Валерия хмурится, отец это даже не видит — он чувствует:
— Лерусь, это ничего. Это ерунда. У меня точно такое же есть, хочешь, покажу?
— Давай… — соглашается она с неподдельным удивлением.
И мой отец с самой тёплой улыбкой из всех, какие я у него знаю, с силой трёт ладонью собственный лоб, и через некоторое время все мы видим, как медленно на нём проявляется пятно точно такой же формы как у младенца.
Нечто невыразимо большое, необъятное растёт в моей груди и давит изнутри с такой силой, что мне приходится призвать все свои мужские силы, чтобы это нечто не выкатилось из моих глаз слезами… У меня в младенчестве на лбу красовался такой же точно змеевидный знак — поцелуем аиста называла его мама.

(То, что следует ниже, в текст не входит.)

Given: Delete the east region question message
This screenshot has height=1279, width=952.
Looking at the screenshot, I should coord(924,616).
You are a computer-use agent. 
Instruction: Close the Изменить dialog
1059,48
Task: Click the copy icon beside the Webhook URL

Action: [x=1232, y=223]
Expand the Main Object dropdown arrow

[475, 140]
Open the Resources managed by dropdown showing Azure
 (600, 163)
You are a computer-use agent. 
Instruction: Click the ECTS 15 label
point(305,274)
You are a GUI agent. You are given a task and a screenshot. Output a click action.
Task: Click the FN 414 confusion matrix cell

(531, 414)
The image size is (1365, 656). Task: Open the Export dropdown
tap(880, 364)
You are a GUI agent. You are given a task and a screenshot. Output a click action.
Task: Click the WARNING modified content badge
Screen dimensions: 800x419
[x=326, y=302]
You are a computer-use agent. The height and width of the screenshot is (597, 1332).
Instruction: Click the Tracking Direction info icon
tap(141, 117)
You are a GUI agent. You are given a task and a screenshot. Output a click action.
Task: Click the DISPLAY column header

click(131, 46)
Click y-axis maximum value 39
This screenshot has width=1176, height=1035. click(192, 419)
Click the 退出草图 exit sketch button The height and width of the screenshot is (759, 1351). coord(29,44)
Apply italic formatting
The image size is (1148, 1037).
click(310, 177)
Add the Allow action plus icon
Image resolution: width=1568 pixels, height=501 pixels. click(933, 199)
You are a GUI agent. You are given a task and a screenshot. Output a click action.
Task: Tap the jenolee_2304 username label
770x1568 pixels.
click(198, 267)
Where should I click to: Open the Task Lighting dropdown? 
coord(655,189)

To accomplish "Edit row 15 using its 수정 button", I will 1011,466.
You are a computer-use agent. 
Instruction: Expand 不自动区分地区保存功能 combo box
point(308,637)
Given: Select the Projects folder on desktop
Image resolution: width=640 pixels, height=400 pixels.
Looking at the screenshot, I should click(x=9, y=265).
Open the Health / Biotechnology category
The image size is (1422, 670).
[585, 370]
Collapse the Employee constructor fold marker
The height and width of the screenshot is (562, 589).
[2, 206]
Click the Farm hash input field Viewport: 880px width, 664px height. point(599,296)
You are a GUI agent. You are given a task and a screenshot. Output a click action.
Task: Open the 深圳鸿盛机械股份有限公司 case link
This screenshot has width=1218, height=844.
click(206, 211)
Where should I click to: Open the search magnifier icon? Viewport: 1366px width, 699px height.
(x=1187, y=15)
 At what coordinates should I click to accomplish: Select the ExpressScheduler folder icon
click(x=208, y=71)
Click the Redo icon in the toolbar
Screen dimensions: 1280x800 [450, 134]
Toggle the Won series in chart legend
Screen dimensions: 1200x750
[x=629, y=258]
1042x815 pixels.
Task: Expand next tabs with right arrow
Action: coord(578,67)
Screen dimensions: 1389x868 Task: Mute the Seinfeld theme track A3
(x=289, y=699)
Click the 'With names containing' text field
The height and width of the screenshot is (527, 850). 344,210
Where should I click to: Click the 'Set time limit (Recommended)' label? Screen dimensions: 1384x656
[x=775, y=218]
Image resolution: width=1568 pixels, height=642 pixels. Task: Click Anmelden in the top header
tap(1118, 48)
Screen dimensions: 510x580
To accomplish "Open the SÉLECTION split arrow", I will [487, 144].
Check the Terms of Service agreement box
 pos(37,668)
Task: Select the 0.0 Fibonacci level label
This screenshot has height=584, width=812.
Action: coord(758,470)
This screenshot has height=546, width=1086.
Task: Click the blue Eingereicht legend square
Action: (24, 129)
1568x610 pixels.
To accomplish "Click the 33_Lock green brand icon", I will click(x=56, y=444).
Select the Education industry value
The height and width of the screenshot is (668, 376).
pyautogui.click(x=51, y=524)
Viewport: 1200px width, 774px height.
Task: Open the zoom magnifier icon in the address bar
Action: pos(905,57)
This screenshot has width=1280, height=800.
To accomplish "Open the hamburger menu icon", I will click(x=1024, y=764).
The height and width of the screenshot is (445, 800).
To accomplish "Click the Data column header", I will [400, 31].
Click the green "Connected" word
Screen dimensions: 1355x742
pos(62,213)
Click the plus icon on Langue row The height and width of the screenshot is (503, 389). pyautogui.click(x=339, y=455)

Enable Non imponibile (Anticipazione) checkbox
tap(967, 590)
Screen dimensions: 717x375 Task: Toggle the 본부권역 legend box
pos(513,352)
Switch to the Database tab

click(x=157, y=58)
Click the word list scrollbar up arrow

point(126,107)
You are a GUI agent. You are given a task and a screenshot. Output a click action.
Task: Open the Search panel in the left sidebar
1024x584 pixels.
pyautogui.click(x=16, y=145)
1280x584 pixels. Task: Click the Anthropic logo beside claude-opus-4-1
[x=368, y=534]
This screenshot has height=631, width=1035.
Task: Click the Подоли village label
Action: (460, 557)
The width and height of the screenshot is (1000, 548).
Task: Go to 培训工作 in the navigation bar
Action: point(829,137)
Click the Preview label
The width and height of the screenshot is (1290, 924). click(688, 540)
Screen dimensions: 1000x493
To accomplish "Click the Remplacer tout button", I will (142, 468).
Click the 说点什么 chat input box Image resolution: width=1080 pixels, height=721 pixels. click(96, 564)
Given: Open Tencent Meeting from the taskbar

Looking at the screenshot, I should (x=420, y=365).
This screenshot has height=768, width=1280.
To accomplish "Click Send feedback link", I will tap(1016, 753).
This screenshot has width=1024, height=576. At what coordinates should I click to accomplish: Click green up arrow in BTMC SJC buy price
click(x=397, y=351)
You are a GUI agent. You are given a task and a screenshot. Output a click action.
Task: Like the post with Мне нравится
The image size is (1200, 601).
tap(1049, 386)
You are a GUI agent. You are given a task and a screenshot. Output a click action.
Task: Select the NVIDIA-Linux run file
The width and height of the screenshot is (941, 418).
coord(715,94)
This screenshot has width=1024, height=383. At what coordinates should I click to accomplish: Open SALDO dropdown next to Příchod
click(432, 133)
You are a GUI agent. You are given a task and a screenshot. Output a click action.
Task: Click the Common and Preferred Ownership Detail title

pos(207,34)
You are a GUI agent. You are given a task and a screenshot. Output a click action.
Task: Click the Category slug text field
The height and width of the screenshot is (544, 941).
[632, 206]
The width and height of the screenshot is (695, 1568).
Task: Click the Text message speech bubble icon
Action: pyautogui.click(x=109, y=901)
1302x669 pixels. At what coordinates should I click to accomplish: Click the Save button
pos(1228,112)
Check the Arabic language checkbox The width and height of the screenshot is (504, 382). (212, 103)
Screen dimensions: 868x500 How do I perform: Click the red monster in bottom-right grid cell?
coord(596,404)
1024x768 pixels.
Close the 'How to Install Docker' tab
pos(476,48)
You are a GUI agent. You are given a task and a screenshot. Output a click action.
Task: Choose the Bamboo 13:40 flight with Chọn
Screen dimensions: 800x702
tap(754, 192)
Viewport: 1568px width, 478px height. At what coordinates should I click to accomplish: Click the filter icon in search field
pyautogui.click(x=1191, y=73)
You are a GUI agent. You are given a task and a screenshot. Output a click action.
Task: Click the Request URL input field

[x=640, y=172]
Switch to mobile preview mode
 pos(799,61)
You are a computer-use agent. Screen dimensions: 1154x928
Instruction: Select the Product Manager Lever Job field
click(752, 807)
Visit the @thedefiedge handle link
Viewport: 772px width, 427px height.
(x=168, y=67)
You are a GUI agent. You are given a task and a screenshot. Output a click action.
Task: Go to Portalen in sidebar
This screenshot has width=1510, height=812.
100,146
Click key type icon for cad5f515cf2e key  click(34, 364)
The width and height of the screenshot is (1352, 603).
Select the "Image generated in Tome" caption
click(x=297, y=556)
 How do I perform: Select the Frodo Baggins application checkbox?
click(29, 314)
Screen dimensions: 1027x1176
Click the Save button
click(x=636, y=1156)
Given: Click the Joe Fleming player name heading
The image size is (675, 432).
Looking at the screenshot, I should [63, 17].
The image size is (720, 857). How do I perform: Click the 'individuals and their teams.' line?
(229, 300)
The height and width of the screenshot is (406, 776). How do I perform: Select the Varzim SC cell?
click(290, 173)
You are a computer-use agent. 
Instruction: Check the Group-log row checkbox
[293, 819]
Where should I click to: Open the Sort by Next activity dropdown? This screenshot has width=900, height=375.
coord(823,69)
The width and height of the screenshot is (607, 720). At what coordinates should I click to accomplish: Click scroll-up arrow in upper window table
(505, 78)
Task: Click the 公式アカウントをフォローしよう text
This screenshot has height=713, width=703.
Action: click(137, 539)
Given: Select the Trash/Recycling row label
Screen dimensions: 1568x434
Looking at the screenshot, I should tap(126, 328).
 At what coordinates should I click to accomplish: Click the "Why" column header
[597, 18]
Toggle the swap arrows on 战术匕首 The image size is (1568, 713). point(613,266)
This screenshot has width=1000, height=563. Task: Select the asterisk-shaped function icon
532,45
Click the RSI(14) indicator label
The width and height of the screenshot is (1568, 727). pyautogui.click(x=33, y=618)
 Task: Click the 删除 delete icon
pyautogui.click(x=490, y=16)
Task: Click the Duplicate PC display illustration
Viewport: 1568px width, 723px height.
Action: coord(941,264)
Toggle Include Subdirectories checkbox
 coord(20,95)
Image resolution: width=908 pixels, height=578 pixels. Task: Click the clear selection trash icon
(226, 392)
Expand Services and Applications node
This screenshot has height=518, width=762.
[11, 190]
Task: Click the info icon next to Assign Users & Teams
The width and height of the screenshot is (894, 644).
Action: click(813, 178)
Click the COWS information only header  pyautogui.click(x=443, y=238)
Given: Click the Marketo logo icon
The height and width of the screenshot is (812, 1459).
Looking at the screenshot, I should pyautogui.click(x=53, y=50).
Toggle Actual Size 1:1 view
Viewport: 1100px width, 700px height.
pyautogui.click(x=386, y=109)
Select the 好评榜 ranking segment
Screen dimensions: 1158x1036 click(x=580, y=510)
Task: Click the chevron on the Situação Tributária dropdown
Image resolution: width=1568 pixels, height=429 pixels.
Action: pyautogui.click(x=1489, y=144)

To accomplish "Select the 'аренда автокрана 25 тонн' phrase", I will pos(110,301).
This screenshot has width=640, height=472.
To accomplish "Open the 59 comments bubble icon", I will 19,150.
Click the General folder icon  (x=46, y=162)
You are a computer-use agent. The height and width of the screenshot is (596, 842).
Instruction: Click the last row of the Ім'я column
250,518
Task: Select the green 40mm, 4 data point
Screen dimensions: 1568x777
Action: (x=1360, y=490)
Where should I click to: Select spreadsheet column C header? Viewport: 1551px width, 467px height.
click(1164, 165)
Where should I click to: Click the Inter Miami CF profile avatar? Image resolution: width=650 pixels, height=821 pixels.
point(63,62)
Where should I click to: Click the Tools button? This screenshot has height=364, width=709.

Он есть на фото, и я помню, как сокрушалась мать, что отметина так и останется на моём лице, когда мне было лет шесть — семь, но к десяти она исчезла почти полностью, проявляясь лишь в моменты серьёзных физических нагрузок — когда кровь приливает к лицу.
Я улыбаюсь… Как это важно, как много значит для меня быть частью большого — семьи!
— Что улыбаешься? И у тебя такое есть? — спрашивает отец, и глаза его смеются.
— Да, — коротко отвечаю.
Я слишком переполнен эмоциями, чтобы выдавить нечто большее, и отец это знает. Он смотрит на меня таким взглядом… словно обнимает. И делает это в своих мыслях, а не в реальности, потому что в эту секунду есть те, кому его объятия нужны сильнее — его женщине и новорожденному… моему брату.
— А можно мне подержать его? Он такой малюсенький!
— Можно! — Валерия аккуратно передаёт своего младенца Софи, и та с такой же осторожностью его принимает.